## SELECTED TEXT

About a month ago I had headed out on a field test for a few days but omitted reporting on a rather interesting discovery about FireSteels. There are cheap versions and more expensive versions of what appear to be identical products. Believe me, there’s a difference.
I’m a great fan of using the FireSteels to light my campfires and find it’s a great tool to make you a better fire starter whether you use the FireSteel, a match or a lighter. If you’ve ever used one, you know it’s important to have your tinder and kindling at hand and ready to go as soon as a flame is ignited.
For years, I’ve carried and used the “Light my Fire” brand, Army sized Swedish FireSteels with great success. They strike an incredibly hot spark and work great in damp environments. They’re made in Sweden and one of the most expensive on the market.
About a year ago I started paying attention to some of the inexpensive knockoffs showing up and was curious about the difference. I picked up one of the Chinese clones for around $6 and took it out and used it a few times. While I know the sparks it throws aren’t as hot or abundant as those from the Swedish FireSteels, it worked okay. Appearance wise, for the most part they looked identical.
One evening I grabbed my ‘field test bag’ with me and I happened to come across the knockoff. I started to strike some sparks and found out it had the typical oxidation on the surface so I started to scrape it off when I came across some significant pitting on the rod.
In addition, I noticed some oxidation or corrosion on the striker.
I didn’t think a whole lot about it until I actually tried to get the fire lit. I don’t know the difference in the composition of the two rods, but the knockoff was almost impossible to get a decent spark thrown. I scrapped the surface of the rod to clean any oxidation off and even tried the striker from the Swedish FireSteel with only a minimal improvement. Both of these FireSteels had been in my kit for about the same length of time and the Swedish FireSteel is about 3 years older then the knockoff.
It feels good to save a few bucks but this is one product I’d be cautious about. Today you can find the smaller versions on Ebay for just over a buck with free shipping from Hong Kong! (now I understand why) But IF you’re buying a FireSteel for a potential survival situation or if you spend a fair amount of time in the woods and want to carry equipment you know won’t fail …. buyer beware. It would probably work in a pinch, but when you’re sitting in the rain, trying to light a fire with cold fingers and things aren’t working out to well, that $10-15 savings isn’t gonna be worth much. I want the balance tipped in my favor!

## DATA TO EXAMINE

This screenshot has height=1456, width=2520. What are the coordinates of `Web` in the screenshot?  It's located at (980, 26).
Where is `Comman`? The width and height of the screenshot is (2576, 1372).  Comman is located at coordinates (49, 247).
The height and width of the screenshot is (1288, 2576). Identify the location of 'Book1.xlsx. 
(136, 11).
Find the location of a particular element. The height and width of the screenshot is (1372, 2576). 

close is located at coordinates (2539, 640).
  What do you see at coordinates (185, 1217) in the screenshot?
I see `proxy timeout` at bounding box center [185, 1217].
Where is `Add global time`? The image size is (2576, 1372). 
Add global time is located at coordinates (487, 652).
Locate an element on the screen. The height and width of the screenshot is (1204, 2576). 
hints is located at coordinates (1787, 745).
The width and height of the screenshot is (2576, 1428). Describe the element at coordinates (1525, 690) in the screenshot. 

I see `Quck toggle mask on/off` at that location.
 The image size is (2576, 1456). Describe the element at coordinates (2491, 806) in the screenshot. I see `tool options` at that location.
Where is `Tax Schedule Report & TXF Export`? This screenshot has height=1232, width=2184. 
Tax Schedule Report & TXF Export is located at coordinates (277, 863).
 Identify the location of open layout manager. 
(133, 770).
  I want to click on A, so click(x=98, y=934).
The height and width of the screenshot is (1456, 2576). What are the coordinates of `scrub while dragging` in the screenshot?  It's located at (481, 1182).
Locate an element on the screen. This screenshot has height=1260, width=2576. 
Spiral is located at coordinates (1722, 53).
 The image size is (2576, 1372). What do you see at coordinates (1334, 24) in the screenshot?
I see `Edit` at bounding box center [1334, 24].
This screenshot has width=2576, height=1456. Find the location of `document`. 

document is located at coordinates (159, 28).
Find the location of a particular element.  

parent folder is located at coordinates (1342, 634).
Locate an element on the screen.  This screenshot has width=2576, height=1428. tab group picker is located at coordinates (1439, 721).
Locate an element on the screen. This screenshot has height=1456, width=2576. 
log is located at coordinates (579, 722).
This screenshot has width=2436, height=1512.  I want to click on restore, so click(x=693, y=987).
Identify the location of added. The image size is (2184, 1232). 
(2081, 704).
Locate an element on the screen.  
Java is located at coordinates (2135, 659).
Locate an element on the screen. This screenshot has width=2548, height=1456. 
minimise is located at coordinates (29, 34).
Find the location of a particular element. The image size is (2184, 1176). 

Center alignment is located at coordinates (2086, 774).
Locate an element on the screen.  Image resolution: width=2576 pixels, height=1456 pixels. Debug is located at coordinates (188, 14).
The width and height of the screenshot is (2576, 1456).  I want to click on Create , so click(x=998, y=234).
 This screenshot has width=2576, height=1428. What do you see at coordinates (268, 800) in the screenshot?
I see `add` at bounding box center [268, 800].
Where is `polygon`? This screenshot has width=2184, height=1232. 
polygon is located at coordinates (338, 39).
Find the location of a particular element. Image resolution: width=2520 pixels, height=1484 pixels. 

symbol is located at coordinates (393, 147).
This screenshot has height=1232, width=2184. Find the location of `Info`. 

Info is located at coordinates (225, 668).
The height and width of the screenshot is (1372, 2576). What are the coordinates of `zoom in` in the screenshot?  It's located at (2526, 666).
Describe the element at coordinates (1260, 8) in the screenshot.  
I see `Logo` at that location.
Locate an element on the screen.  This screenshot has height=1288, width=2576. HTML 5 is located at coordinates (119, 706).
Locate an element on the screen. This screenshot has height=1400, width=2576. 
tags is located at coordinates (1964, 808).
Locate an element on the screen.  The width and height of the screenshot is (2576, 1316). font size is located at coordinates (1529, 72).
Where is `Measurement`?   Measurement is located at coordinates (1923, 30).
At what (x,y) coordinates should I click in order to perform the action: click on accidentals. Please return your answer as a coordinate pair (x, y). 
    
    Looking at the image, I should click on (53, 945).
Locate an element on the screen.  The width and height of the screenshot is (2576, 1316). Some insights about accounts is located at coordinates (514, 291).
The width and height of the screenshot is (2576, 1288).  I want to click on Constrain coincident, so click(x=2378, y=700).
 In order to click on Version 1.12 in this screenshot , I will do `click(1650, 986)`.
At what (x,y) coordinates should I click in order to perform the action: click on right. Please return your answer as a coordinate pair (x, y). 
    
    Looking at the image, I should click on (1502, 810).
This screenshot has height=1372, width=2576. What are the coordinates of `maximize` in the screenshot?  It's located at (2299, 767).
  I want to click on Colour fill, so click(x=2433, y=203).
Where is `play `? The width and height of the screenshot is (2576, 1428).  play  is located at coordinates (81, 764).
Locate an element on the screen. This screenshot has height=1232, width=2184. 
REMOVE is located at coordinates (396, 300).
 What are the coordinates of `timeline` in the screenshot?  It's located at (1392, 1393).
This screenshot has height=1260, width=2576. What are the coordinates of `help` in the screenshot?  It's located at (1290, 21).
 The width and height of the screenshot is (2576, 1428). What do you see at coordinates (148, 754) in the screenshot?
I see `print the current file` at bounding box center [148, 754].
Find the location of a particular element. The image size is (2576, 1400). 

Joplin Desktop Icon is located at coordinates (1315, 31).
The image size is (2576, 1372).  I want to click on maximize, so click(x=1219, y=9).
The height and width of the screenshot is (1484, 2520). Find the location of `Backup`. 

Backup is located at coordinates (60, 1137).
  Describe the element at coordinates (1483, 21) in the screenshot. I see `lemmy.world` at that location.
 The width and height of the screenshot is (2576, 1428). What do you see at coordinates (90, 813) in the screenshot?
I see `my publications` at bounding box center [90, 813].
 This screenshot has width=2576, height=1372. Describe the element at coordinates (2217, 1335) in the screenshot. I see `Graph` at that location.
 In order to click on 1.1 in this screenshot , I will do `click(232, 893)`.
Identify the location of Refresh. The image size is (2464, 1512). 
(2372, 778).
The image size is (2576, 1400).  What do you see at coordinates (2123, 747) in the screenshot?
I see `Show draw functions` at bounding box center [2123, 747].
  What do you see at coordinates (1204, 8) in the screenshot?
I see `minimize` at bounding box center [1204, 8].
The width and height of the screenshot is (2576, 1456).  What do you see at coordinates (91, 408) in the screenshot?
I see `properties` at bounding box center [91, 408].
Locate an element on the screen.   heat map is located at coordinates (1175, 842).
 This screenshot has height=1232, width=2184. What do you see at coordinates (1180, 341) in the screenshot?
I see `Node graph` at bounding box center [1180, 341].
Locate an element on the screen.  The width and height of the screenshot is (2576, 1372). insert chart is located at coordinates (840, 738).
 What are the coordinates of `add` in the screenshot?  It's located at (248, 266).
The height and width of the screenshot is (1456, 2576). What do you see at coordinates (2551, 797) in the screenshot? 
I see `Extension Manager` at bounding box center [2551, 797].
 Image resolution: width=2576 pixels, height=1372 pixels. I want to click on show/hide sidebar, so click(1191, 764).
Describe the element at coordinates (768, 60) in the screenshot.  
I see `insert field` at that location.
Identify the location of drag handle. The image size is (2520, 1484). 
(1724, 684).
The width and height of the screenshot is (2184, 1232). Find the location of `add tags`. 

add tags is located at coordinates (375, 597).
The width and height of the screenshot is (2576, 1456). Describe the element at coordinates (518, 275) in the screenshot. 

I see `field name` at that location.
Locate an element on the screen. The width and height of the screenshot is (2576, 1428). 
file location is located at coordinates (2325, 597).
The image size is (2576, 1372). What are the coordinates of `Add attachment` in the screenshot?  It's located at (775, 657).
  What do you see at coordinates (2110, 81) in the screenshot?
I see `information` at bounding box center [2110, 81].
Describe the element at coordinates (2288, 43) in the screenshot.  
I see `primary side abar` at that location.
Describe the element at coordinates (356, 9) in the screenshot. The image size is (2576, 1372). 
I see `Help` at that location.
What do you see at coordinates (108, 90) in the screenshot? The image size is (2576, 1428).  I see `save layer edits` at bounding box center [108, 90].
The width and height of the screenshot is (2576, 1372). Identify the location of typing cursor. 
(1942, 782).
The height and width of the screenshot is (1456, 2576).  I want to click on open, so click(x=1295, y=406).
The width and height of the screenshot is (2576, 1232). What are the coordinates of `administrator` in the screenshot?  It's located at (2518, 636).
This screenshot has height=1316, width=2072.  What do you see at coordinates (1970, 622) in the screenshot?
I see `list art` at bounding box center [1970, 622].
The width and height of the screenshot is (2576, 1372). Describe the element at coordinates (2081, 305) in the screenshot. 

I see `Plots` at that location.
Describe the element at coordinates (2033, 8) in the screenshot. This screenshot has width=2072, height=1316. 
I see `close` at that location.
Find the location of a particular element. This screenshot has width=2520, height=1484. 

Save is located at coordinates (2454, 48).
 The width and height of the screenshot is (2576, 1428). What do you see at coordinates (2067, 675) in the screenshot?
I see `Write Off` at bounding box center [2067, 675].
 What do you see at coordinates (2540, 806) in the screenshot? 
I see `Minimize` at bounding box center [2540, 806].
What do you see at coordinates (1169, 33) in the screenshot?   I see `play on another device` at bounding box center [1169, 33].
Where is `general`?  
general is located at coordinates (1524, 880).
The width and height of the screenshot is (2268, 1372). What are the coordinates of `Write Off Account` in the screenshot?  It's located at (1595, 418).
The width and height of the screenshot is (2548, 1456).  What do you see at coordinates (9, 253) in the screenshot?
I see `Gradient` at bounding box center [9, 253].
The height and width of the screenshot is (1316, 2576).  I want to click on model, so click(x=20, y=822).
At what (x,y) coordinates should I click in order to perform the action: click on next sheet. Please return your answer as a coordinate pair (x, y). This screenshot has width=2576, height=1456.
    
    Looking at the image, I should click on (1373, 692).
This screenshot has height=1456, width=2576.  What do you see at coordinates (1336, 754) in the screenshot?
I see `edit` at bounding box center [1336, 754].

## TASK LIST
**1.** Why does the author of the FireSteel text advise caution about buying the cheap knockoff for survival use? Answer in one to three sentences.
**2.** In the FireSteel text, about how much did the author pay for the Chinese clone?
**3.** Reproduce the FireSteel text between "For years, I’ve" and "on the market.", inclusive.

## ANSWERS TO THE PROBLEMS
**1.** In the author's test, the knockoff was almost impossible to get a decent spark from, even after its rod was scraped clean and the Swedish striker was tried on it. Someone in a survival situation or in the rain with cold fingers needs equipment that won't fail. A $10-15 savings isn't worth much at that point.

**2.** Around $6.

**3.**
For years, I’ve carried and used the “Light my Fire” brand, Army sized Swedish FireSteels with great success. They strike an incredibly hot spark and work great in damp environments. They’re made in Sweden and one of the most expensive on the market.